Required task: Format the records below as a JSON list of strings with one string per line, leaving out blank lines. Cover every record.

##### Extracted data

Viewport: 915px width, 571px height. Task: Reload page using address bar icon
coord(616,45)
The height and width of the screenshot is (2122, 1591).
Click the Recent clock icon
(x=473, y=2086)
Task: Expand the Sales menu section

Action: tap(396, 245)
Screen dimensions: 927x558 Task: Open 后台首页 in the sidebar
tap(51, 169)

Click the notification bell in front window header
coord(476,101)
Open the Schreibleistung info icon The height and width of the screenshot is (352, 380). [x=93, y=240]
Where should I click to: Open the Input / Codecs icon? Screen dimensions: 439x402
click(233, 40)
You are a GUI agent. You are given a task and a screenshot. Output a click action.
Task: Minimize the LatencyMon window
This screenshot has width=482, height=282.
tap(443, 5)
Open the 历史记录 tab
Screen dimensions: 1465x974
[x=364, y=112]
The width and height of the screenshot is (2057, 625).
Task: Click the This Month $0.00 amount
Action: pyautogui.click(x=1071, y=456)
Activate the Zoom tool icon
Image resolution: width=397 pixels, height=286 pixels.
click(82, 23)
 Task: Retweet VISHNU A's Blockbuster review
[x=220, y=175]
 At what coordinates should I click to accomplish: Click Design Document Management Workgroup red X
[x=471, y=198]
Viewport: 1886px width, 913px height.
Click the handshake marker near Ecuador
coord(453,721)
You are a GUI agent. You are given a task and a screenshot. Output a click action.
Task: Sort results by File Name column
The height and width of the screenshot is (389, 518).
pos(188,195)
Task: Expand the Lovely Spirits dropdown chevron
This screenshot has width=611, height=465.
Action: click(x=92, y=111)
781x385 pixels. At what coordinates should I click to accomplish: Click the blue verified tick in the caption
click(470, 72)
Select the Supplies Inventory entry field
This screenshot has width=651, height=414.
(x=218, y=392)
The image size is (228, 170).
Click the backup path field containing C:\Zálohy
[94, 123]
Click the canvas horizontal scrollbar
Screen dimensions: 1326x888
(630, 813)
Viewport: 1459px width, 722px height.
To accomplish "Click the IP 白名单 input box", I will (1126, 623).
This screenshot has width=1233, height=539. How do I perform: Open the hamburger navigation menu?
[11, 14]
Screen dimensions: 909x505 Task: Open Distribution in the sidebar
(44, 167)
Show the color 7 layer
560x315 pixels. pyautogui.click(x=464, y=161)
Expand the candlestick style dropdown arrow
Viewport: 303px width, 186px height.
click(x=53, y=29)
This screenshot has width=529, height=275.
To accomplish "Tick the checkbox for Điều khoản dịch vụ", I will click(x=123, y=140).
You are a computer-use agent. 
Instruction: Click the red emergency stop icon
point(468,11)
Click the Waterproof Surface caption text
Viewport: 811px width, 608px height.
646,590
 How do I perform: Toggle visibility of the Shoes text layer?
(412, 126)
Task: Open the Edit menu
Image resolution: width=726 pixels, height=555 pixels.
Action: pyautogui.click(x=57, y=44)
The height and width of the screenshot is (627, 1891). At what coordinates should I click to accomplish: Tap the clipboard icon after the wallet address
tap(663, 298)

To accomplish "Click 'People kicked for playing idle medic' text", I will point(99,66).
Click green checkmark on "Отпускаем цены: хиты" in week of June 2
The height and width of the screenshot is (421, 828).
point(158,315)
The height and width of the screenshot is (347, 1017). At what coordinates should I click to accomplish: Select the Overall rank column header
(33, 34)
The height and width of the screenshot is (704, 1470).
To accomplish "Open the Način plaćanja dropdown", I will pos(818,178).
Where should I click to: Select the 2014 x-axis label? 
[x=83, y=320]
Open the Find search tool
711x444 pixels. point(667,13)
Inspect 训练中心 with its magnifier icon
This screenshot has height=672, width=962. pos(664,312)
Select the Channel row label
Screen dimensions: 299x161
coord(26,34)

##########

Response to this exercise:
[
  "Viewport: 915px width, 571px height. Task: Reload page using address bar icon",
  "coord(616,45)",
  "The height and width of the screenshot is (2122, 1591).",
  "Click the Recent clock icon",
  "(x=473, y=2086)",
  "Task: Expand the Sales menu section",
  "Action: tap(396, 245)",
  "Screen dimensions: 927x558 Task: Open 后台首页 in the sidebar",
  "tap(51, 169)",
  "Click the notification bell in front window header",
  "coord(476,101)",
  "Open the Schreibleistung info icon The height and width of the screenshot is (352, 380). [x=93, y=240]",
  "Where should I click to: Open the Input / Codecs icon? Screen dimensions: 439x402",
  "click(233, 40)",
  "You are a GUI agent. You are given a task and a screenshot. Output a click action.",
  "Task: Minimize the LatencyMon window",
  "This screenshot has width=482, height=282.",
  "tap(443, 5)",
  "Open the 历史记录 tab",
  "Screen dimensions: 1465x974",
  "[x=364, y=112]",
  "The width and height of the screenshot is (2057, 625).",
  "Task: Click the This Month $0.00 amount",
  "Action: pyautogui.click(x=1071, y=456)",
  "Activate the Zoom tool icon",
  "Image resolution: width=397 pixels, height=286 pixels.",
  "click(82, 23)",
  " Task: Retweet VISHNU A's Blockbuster review",
  "[x=220, y=175]",
  " At what coordinates should I click to accomplish: Click Design Document Management Workgroup red X",
  "[x=471, y=198]",
  "Viewport: 1886px width, 913px height.",
  "Click the handshake marker near Ecuador",
  "coord(453,721)",
  "You are a GUI agent. You are given a task and a screenshot. Output a click action.",
  "Task: Sort results by File Name column",
  "The height and width of the screenshot is (389, 518).",
  "pos(188,195)",
  "Task: Expand the Lovely Spirits dropdown chevron",
  "This screenshot has width=611, height=465.",
  "Action: click(x=92, y=111)",
  "781x385 pixels. At what coordinates should I click to accomplish: Click the blue verified tick in the caption",
  "click(470, 72)",
  "Select the Supplies Inventory entry field",
  "This screenshot has width=651, height=414.",
  "(x=218, y=392)",
  "The image size is (228, 170).",
  "Click the backup path field containing C:\\Zálohy",
  "[94, 123]",
  "Click the canvas horizontal scrollbar",
  "Screen dimensions: 1326x888",
  "(630, 813)",
  "Viewport: 1459px width, 722px height.",
  "To accomplish \"Click the IP 白名单 input box\", I will (1126, 623).",
  "This screenshot has width=1233, height=539. How do I perform: Open the hamburger navigation menu?",
  "[11, 14]",
  "Screen dimensions: 909x505 Task: Open Distribution in the sidebar",
  "(44, 167)",
  "Show the color 7 layer",
  "560x315 pixels. pyautogui.click(x=464, y=161)",
  "Expand the candlestick style dropdown arrow",
  "Viewport: 303px width, 186px height.",
  "click(x=53, y=29)",
  "This screenshot has width=529, height=275.",
  "To accomplish \"Tick the checkbox for Điều khoản dịch vụ\", I will click(x=123, y=140).",
  "You are a computer-use agent. ",
  "Instruction: Click the red emergency stop icon",
  "point(468,11)",
  "Click the Waterproof Surface caption text",
  "Viewport: 811px width, 608px height.",
  "646,590",
  " How do I perform: Toggle visibility of the Shoes text layer?",
  "(412, 126)",
  "Task: Open the Edit menu",
  "Image resolution: width=726 pixels, height=555 pixels.",
  "Action: pyautogui.click(x=57, y=44)",
  "The height and width of the screenshot is (627, 1891). At what coordinates should I click to accomplish: Tap the clipboard icon after the wallet address",
  "tap(663, 298)",
  "To accomplish \"Click 'People kicked for playing idle medic' text\", I will point(99,66).",
  "Click green checkmark on \"Отпускаем цены: хиты\" in week of June 2",
  "The height and width of the screenshot is (421, 828).",
  "point(158,315)",
  "The height and width of the screenshot is (347, 1017). At what coordinates should I click to accomplish: Select the Overall rank column header",
  "(33, 34)",
  "The height and width of the screenshot is (704, 1470).",
  "To accomplish \"Open the Način plaćanja dropdown\", I will pos(818,178).",
  "Where should I click to: Select the 2014 x-axis label? ",
  "[x=83, y=320]",
  "Open the Find search tool",
  "711x444 pixels. point(667,13)",
  "Inspect 训练中心 with its magnifier icon",
  "This screenshot has height=672, width=962. pos(664,312)",
  "Select the Channel row label",
  "Screen dimensions: 299x161",
  "coord(26,34)"
]